In the post about the sign language class, why were the writer's answers different from Suzanne's? Answer in one to three sentences.

### Document extract ###

How would you like to show up in class and suddenly discover that you've learned your numbers wrong? If you're in kindergarten, maybe it doesn't matter. If you're an adult taking a night class at the junior college, you might feel a little like you did when you had that dream in sixth grade where you went to school in your underwear.
You had that dream, too, right?
Anyway, I went to my sign language class tonight, fully dressed. When Suzanne and I were comparing notes before class, she noticed (before I did) that some of my answers were wrong. Or at least different from hers. Apparently in watching the video over and over and over again, I was seeing the numbers 6 through 9 backwards every single time.
So I learned 6 as 9 and 7 as 8 and 8 as 7 and 9 as 6. I was counting randomly, the way Dakota sometimes does: 1, 2, 3, 4, 5, 9, 8, 7, 6. Then 10, of course. Everybody knows 10 comes after 6.

### Dataset extract ###

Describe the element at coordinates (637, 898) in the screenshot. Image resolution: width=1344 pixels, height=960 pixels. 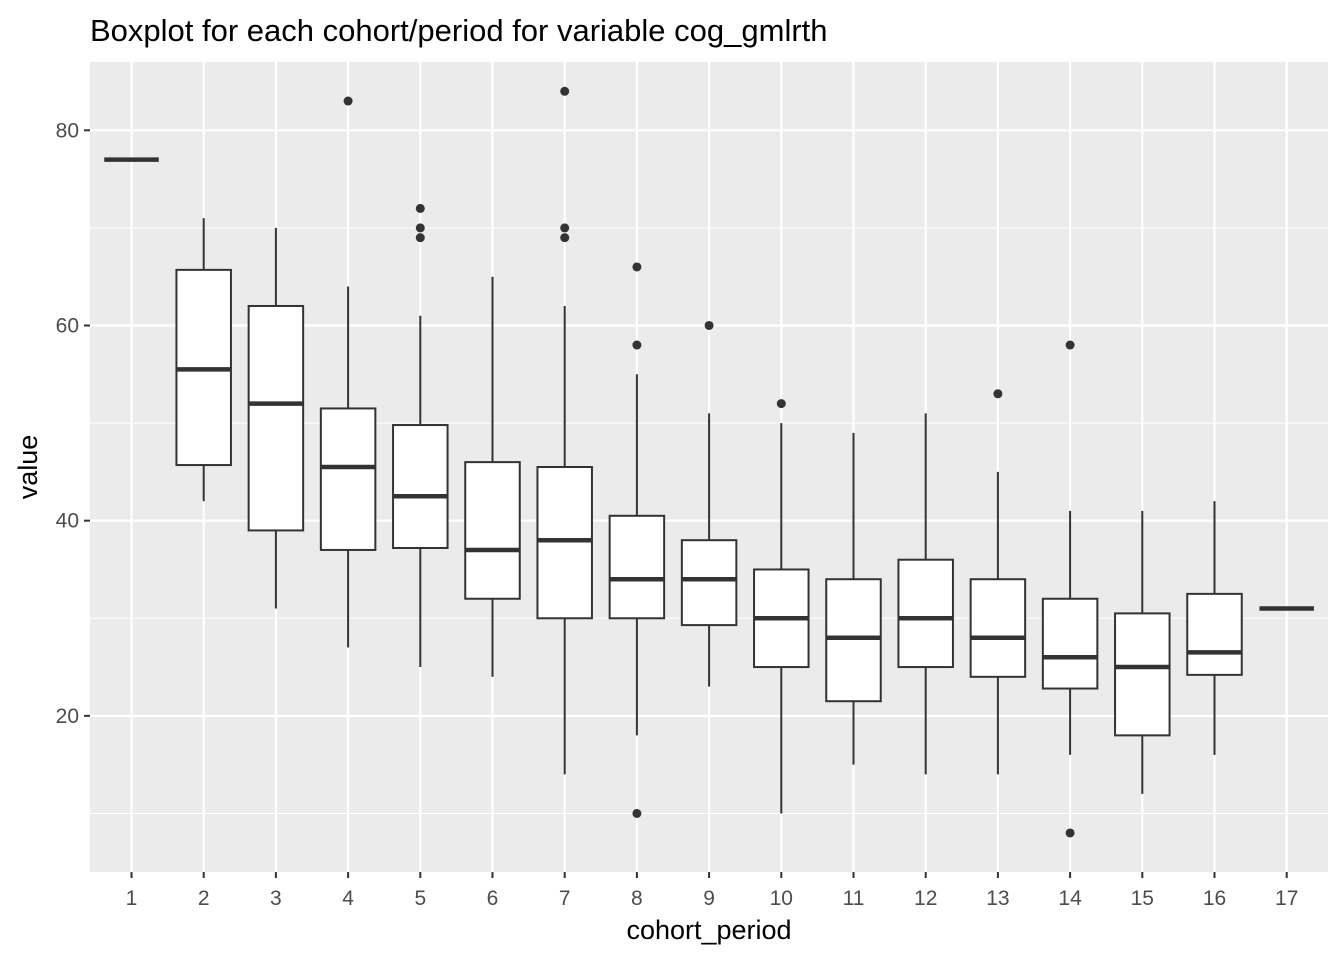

###
### Dataset extract ###

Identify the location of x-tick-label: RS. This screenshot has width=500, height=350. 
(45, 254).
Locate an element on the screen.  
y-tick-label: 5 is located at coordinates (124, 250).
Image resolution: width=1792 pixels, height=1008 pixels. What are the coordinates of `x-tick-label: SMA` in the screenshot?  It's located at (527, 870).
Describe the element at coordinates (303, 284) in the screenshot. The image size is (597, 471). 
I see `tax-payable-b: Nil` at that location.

###
### Dataset extract ###

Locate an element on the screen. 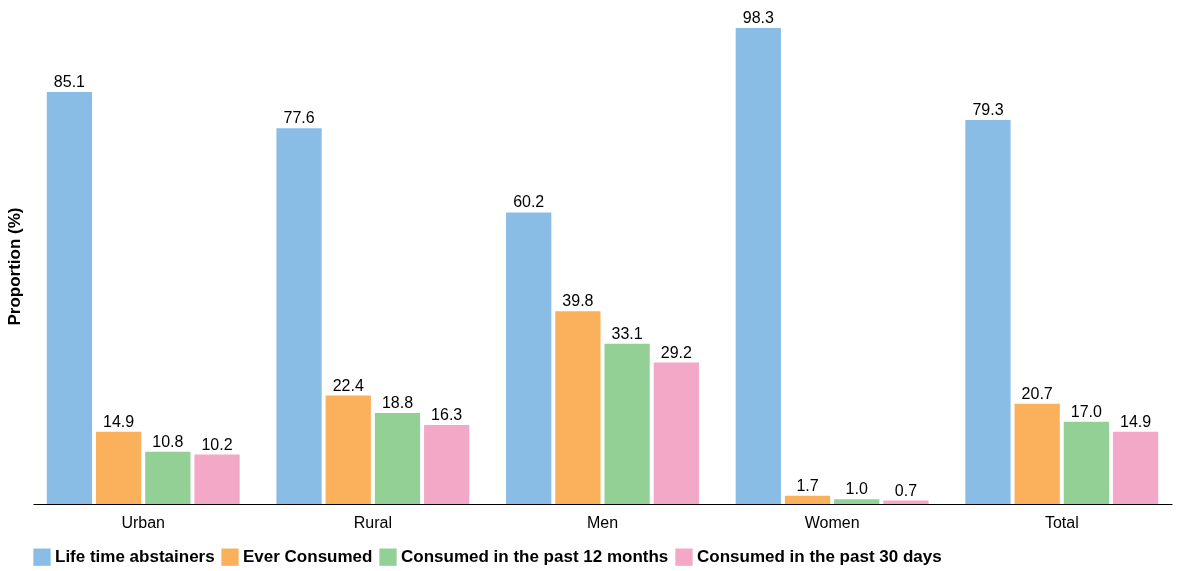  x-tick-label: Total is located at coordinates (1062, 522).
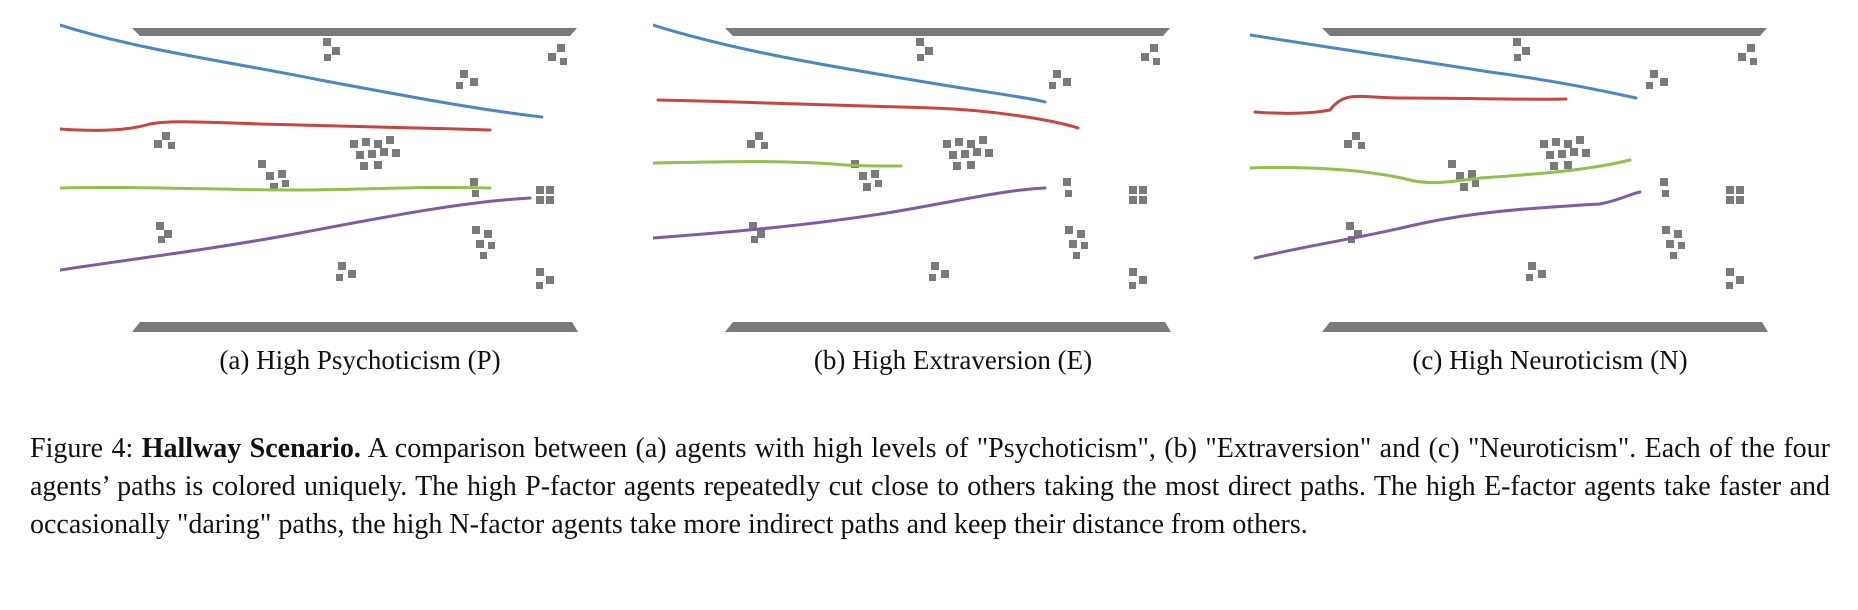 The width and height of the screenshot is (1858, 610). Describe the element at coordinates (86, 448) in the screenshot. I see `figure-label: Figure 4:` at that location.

###

- [Task response]: While watching the video over and over, the writer saw the numbers 6 through 9 backwards every single time. As a result, the writer learned 6 as 9, 7 as 8, 8 as 7, and 9 as 6.